Describe the prognosis of fibromyalgia

A
  • Conflicting
  • Tertiary centres show little change over a decade
  • Better outcome in community studies, where (at best) 25% remit at 2 years
  • Predicting better outcome: young age, lower pain score
38
Q

According to Parsons’ ‘Sick role’, someone who is ill gains rights and responsibilities.
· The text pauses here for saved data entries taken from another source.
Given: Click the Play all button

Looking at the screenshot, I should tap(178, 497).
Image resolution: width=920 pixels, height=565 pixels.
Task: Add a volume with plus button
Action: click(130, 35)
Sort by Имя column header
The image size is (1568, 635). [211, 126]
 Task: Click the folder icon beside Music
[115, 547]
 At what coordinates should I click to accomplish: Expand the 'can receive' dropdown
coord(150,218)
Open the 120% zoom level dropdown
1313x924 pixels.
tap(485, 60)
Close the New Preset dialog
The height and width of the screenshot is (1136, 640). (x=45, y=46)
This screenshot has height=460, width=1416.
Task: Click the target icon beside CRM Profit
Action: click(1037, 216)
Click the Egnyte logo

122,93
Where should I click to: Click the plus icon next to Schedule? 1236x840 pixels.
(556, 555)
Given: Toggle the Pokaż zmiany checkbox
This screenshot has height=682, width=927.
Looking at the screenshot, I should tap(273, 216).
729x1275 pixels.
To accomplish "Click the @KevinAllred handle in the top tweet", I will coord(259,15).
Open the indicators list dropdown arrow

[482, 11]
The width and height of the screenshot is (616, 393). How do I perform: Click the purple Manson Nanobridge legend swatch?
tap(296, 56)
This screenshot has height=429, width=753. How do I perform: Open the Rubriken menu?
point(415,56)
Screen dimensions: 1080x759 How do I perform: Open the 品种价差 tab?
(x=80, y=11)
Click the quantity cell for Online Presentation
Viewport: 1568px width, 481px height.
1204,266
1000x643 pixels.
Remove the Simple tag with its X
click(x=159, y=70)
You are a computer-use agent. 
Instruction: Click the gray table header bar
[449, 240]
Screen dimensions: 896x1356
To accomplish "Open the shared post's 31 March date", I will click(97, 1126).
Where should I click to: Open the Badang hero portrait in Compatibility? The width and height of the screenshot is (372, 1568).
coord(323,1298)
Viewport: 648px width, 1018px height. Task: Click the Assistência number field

What are the rights and responsibilties of the ‘sick role’

A

Rights

  1. The sick are not obliged to perform their normal social roles
  2. The sick are not considered responsible for their own state/being ‘in the sick role’

Responsibilites

  1. The sick are obliged to want to get well as soon as possible
  2. The sick are obliged to consult and cooperate with medical experts
39
Q

What are the main functions of the ‘sick role’?

A
  • To control illness
  • Reduce the disruptive effects on the social systems by returning the ill to good health as quickly as possible
40
Q

Why may patients find the sick role appealing?

A
  • Devolves them of personal responsibilty for the cause of their illness
  • Legitamises avoidance of the unappealing aspects of everyday life - work, chores, being pleasant to people, being active, eating healthily
  • Suggests that illness should be cured, rather than having to live with the symptoms
  • Suggests that it’s the doctor’s role to cure them
41
Q

What are treatment/actions for chronic pain and co-morbidies e.g., depression

A
  • Explanation + guidance about the factors worsening pain
  • Cognitive Behavioural Therapy (sleep, depression, anxiety)
  • Counselling (relationship problems)
  • Fitness certificates for work/Occupational health involvement
  • Antidepressants
  • Graded activity/pacing
  • Physiotherapy
  • Sleep hygiene
  • Medication review to reduce side effects
42
Q

What are the problems with prescribing NSAIDs

A
  • GI ulceration
  • Renal toxicity
  • Cardiac failure
  • Hepatic roxicity
43
Q

What are the problems with prescribing opioids?

A
  • Falls and fracture
  • Hypogonadism (a condition in which the body doesn’t produce enough of the hormone that plays a key role in masculine growth and development during puberty (testosterone) or enough sperm or both)
  • Dependance
  • No evidence for benefit in chronic non-cancer pain
  • Evidence suggests higher disability
  • Higher pain levels
  • Poorer QOL
44
Q

What are the problems with gabapentinoids?

A
  • Drowsiness
  • Anxiety
  • Dissociation
  • Dependancy
45
Q

What are the problems with tricylic antidepressants?

A
  • Cardiac toxicity
  • Dementia
46
Q

What are the advantages of wearables and home monitoring medical equipment?

A
  • Diagnostic
  • Remote monitoring
  • Provides motivation
  • Aids in monitoring asymptomatic disease
  • Real life measurements
  • Preserves resources
47
Q

What are the disadvantages of wearables and home monitoring medical equipment?

A
  • Neuroticism (long-term tendency to negative and anxious thoughts)
  • False reassurance
  • Can become to reliant on it
48
Q

a) What is chronic regional pain syndrome?
b) Name 4 causes?
c) Descrbe the clinical presentation
d) Describe the treatment

A

a) Complex disorder that occurs in the absence of nerve injury, characterised by pain, abnormal blood flow, trophic changes to the skin, sensory disturbance and autonomic features.
b) Orthopaedic operations, fractures, herpes zoster or the cause may be unknown (idiopathic).

c)

  • Presents weeks to months after an initial insult and in the neighbouring area.
  • Patients may complain of allodynia, hyperalgesia or even neuromuscular features such as weakness.
  • Pain
  • Abnormal blood flow
  • Trophic changes to skin
  • Sensory disturbance
  • Autonomic features

d) Normally self-limiting but can be treated with amitriptyline, gabapentin or sympathetic nerve blocks.